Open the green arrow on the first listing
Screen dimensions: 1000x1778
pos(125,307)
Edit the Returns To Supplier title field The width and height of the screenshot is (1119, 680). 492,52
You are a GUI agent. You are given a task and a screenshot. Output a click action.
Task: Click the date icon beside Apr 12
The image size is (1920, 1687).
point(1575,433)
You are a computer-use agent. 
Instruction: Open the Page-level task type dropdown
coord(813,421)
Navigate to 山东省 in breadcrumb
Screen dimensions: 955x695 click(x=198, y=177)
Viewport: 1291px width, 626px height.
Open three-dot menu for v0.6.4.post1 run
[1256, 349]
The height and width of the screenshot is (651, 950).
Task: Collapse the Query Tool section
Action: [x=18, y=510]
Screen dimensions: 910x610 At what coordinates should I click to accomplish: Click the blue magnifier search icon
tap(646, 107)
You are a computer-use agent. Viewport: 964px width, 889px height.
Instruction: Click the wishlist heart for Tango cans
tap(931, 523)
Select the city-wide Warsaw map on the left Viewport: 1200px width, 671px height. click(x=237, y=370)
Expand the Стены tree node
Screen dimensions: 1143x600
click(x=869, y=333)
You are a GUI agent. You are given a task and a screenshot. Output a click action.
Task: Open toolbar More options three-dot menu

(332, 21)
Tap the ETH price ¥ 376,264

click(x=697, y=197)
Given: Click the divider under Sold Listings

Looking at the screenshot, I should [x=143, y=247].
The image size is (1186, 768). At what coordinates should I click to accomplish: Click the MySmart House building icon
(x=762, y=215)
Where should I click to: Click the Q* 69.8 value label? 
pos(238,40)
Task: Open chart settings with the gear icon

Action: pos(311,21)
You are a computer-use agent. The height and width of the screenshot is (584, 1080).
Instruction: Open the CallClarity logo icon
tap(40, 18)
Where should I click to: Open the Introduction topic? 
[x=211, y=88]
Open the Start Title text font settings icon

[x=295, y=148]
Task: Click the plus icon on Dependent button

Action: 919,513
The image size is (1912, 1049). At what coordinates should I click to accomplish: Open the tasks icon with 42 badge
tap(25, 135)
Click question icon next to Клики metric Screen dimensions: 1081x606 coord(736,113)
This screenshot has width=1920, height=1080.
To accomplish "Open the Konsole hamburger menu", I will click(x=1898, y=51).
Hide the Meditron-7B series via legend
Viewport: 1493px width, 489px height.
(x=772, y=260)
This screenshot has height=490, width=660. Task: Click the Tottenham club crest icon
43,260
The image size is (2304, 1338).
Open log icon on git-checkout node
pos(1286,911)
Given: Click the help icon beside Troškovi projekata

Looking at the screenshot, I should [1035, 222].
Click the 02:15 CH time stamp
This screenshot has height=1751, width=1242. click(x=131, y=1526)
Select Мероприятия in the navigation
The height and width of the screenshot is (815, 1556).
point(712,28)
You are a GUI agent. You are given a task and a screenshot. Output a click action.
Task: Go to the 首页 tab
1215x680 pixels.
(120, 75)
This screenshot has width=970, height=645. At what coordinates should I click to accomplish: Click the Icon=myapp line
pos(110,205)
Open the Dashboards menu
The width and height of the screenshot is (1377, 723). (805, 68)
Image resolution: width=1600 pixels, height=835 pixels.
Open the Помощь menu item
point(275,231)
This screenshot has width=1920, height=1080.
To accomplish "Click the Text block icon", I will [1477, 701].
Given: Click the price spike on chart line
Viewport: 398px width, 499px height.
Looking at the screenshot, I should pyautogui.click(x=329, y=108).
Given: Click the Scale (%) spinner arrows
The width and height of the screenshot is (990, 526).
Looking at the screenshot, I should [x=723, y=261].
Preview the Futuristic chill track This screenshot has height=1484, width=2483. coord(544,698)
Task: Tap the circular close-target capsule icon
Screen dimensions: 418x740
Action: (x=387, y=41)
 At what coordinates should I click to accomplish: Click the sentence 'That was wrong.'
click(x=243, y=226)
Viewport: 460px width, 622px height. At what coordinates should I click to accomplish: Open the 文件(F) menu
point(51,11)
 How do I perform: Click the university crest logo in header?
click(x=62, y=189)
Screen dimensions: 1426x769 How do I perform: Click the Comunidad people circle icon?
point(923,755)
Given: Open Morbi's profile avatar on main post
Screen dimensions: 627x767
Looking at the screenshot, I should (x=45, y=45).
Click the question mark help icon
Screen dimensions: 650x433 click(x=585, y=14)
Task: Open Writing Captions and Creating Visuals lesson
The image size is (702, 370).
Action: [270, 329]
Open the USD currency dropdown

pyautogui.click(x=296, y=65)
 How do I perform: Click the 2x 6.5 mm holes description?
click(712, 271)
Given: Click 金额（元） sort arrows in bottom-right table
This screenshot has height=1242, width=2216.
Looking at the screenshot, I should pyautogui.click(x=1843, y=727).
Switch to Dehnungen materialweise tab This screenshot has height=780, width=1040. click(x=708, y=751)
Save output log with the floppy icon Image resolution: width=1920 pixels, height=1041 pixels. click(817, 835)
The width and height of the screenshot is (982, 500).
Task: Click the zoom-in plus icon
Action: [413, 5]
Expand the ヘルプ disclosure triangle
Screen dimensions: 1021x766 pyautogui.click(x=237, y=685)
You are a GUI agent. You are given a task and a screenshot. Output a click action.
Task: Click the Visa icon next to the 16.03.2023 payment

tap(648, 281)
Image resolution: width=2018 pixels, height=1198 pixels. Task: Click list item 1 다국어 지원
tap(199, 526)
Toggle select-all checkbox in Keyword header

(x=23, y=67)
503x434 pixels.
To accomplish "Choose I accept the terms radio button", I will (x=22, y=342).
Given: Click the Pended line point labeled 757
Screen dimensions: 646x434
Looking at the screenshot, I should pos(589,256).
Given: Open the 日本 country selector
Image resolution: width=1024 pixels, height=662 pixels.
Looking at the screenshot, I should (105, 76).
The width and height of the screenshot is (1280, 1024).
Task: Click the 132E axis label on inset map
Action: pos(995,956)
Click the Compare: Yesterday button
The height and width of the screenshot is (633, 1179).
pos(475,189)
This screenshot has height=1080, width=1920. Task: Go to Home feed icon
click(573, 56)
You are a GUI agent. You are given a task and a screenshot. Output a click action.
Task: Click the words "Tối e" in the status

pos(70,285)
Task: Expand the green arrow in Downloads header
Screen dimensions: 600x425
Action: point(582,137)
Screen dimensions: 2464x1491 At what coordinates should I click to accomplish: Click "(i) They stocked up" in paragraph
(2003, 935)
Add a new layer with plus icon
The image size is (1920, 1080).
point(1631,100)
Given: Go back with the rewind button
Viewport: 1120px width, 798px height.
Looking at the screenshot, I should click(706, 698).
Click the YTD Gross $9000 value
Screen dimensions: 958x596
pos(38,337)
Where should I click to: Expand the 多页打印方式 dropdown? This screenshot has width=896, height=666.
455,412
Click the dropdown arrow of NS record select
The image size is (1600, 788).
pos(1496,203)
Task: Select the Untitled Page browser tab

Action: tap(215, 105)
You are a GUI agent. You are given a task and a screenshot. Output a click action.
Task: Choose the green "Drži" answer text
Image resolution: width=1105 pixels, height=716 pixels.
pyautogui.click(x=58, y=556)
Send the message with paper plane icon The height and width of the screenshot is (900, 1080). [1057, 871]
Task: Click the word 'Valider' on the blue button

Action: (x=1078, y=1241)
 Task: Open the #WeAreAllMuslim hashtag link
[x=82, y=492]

******************************

* [PROBLEM REQUIREMENTS]: Render the lines starting at the one containing "Click the dropdown arrow of NS record select" and ending at the one containing "Action: tap(215, 105)" as a numbered list, leaving out blank lines.

* [RESPONSE TO THE EXERCISE]:
1. Click the dropdown arrow of NS record select
2. The image size is (1600, 788).
3. pos(1496,203)
4. Task: Select the Untitled Page browser tab
5. Action: tap(215, 105)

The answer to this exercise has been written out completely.